→ EXCERPTED RECORDS:
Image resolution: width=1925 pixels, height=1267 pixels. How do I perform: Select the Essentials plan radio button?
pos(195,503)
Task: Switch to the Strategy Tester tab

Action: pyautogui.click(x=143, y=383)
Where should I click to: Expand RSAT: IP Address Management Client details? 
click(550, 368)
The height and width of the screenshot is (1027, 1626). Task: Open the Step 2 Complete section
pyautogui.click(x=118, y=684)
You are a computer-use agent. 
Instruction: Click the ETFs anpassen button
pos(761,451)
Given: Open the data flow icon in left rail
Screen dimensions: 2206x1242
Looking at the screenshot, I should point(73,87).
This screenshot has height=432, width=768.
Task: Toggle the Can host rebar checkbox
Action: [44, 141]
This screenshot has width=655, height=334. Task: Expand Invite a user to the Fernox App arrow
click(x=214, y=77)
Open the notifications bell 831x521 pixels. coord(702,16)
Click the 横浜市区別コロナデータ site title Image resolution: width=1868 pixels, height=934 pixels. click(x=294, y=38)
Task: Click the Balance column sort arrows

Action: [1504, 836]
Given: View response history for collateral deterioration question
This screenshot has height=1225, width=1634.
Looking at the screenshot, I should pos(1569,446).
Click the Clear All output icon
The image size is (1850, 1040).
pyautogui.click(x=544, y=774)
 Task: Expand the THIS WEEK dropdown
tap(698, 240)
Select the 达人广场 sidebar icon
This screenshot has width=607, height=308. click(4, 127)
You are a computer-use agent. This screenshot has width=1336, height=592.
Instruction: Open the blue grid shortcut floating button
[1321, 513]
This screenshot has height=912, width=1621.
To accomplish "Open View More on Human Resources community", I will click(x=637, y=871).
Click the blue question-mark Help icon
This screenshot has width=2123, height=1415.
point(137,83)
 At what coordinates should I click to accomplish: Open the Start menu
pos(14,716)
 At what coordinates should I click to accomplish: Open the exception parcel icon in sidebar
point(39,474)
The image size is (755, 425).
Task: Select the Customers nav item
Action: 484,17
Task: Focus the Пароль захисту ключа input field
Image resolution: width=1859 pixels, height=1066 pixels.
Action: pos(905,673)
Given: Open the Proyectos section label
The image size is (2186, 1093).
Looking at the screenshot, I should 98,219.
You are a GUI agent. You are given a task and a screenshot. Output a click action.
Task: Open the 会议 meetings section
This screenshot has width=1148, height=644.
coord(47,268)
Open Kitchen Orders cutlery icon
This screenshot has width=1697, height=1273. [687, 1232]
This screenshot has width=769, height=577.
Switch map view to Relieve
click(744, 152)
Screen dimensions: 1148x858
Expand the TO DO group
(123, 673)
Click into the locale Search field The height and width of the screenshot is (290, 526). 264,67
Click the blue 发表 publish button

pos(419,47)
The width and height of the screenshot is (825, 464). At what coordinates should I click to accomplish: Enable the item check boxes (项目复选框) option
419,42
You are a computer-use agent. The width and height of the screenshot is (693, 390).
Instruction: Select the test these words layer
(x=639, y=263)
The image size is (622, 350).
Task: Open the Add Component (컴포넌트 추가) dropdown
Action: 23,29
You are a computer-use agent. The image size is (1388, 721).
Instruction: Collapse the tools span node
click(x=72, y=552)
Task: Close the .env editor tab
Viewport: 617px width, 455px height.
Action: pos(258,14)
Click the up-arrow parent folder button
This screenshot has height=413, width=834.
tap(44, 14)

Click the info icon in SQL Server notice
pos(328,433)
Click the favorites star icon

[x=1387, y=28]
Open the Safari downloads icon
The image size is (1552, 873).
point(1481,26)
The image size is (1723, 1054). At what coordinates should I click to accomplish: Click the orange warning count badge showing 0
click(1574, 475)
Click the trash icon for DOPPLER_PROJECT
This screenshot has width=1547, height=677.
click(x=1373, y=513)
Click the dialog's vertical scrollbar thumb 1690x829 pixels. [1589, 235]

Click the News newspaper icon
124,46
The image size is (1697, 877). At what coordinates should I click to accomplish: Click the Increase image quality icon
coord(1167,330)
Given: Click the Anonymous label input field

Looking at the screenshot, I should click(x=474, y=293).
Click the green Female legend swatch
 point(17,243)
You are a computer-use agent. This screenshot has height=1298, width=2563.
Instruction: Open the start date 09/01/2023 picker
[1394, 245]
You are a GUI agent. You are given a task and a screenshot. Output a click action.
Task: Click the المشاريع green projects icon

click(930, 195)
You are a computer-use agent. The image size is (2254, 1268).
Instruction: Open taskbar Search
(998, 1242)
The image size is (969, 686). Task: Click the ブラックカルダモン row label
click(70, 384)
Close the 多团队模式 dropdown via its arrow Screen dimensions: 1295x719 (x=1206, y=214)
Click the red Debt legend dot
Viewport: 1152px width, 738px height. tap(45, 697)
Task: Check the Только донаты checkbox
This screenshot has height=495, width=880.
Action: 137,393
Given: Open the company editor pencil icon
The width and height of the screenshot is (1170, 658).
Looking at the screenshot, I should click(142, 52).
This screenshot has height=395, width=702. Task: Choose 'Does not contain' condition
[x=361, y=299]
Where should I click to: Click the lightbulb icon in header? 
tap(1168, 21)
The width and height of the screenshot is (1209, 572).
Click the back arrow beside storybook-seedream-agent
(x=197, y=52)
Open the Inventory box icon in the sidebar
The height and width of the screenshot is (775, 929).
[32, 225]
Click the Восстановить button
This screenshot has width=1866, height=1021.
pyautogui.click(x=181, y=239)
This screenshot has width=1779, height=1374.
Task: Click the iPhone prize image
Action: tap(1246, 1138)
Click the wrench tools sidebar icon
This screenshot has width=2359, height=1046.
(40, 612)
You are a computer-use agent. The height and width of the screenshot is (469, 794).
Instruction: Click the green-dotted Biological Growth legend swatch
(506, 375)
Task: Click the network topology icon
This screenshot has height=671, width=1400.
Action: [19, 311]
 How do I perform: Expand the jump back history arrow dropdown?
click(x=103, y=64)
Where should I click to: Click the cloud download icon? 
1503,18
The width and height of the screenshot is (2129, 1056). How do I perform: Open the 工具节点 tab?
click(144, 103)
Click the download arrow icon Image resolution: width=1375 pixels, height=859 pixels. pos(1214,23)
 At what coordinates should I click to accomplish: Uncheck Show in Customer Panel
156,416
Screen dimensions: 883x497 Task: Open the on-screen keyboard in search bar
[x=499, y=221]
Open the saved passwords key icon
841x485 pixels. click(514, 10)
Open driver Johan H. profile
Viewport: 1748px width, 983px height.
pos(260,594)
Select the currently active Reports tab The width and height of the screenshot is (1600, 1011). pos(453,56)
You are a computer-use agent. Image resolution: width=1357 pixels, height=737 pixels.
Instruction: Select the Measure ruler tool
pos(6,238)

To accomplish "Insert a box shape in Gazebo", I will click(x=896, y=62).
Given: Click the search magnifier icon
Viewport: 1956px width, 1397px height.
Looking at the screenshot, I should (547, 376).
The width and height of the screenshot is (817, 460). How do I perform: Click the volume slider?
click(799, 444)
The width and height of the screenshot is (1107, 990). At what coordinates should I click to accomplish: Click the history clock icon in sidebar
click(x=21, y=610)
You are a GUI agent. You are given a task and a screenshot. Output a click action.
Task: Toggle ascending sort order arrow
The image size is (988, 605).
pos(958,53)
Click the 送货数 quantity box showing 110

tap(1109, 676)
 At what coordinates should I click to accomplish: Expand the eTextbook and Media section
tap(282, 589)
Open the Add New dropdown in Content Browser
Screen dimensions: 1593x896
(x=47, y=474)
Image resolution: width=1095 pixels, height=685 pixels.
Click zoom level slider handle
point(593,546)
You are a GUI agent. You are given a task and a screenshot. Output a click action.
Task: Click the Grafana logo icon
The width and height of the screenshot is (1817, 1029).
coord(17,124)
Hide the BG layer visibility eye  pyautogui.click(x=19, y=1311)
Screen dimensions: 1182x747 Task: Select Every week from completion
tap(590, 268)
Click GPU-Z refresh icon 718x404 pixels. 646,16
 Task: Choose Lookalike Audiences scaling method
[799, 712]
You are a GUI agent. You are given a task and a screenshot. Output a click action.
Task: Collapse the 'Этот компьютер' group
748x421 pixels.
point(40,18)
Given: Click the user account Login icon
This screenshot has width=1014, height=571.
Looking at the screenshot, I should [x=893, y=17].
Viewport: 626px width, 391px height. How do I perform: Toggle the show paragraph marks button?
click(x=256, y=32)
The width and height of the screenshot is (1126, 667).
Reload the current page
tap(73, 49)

→ REQUIRED ACTION: In the entries above, the lines between the one holding "You are a computer-use agent. The width" and the one holding "Task: Close the .env editor tab", inclusive, are to be printed exactly as written, and those alone.

→ RESPONSE TO THIS TASK:
You are a computer-use agent. The width and height of the screenshot is (693, 390).
Instruction: Select the test these words layer
(x=639, y=263)
The image size is (622, 350).
Task: Open the Add Component (컴포넌트 추가) dropdown
Action: 23,29
You are a computer-use agent. The image size is (1388, 721).
Instruction: Collapse the tools span node
click(x=72, y=552)
Task: Close the .env editor tab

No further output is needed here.